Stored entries
>> begin

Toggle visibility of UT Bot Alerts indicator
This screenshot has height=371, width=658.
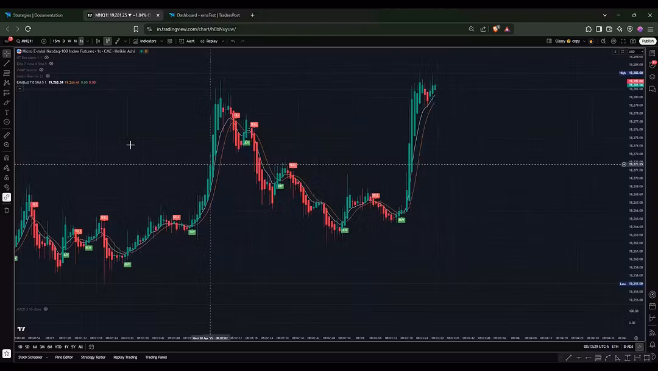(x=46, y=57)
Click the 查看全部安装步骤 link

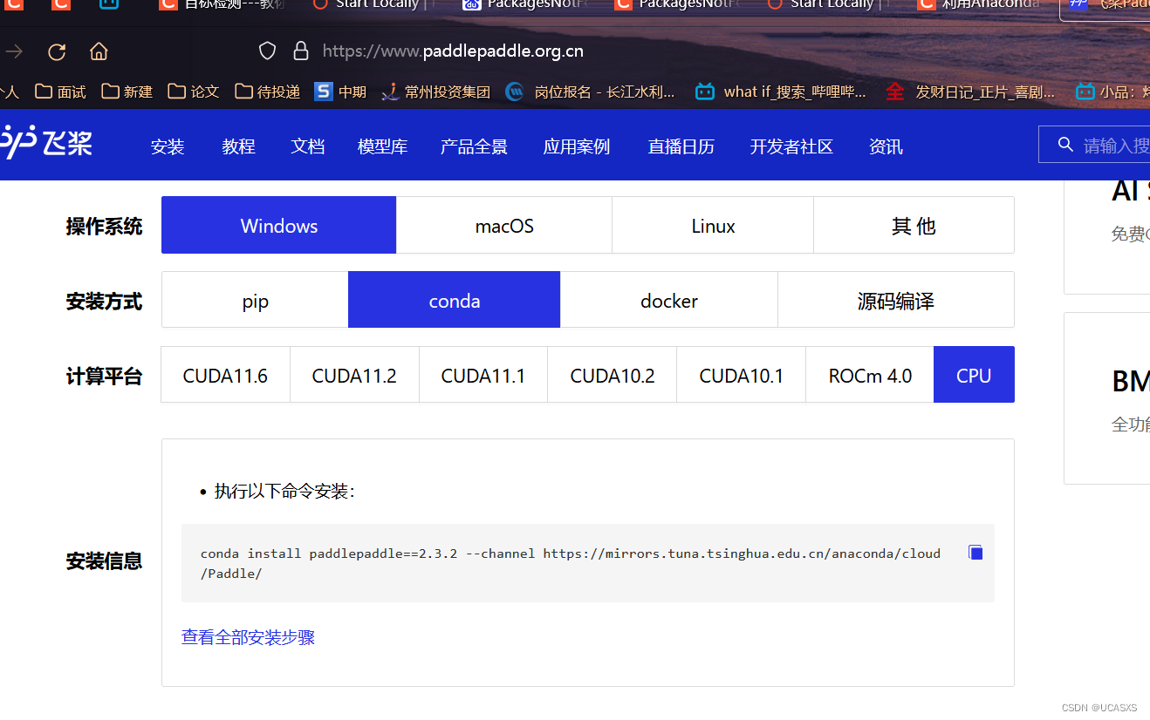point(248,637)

>> end
>> begin

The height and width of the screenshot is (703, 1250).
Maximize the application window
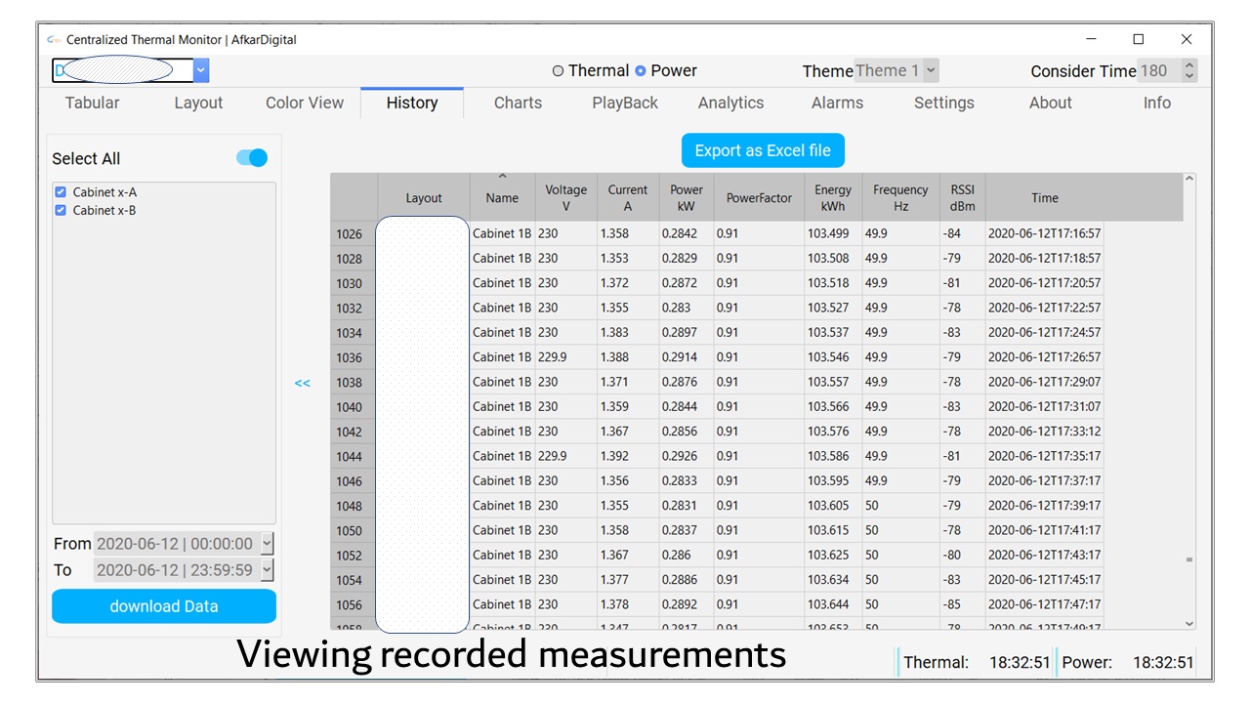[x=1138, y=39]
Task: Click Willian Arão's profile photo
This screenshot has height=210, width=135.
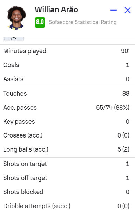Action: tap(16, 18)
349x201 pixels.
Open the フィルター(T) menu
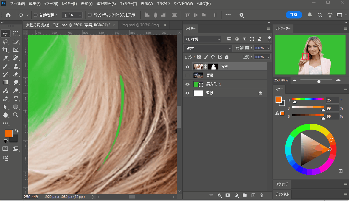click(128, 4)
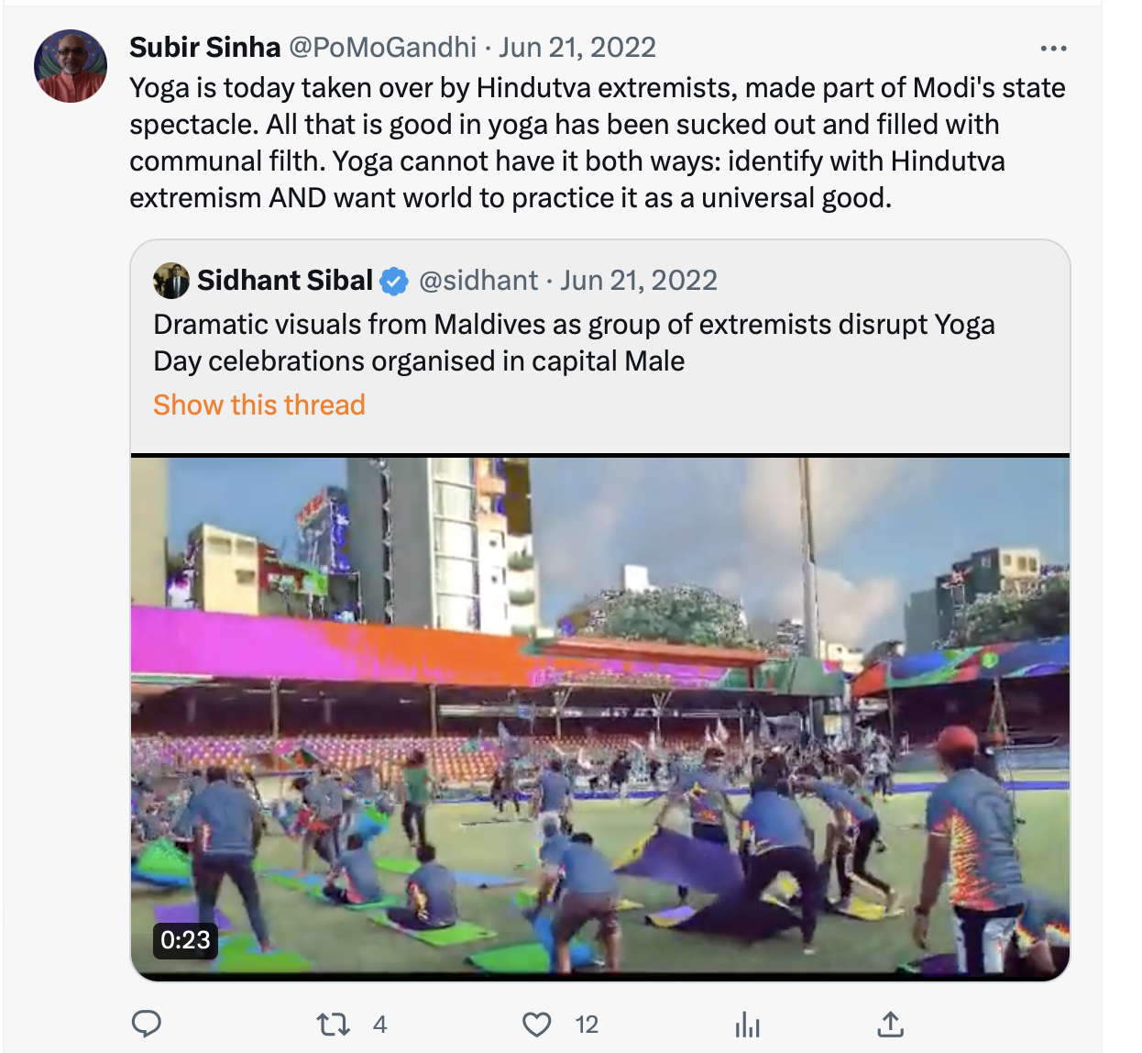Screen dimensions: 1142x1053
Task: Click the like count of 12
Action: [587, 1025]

>> end

Objective
Recast the data from the line containing "Toggle visibility of UT Bot Alerts indicator" through the line containing "point(248,637)", inclusive, as a JSON list of strings with one string per line, skipping blank lines. Omit the pictures from the output.

Reply to the exercise
[
  "Toggle visibility of UT Bot Alerts indicator",
  "This screenshot has height=371, width=658.",
  "(x=46, y=57)",
  "Click the 查看全部安装步骤 link",
  "point(248,637)"
]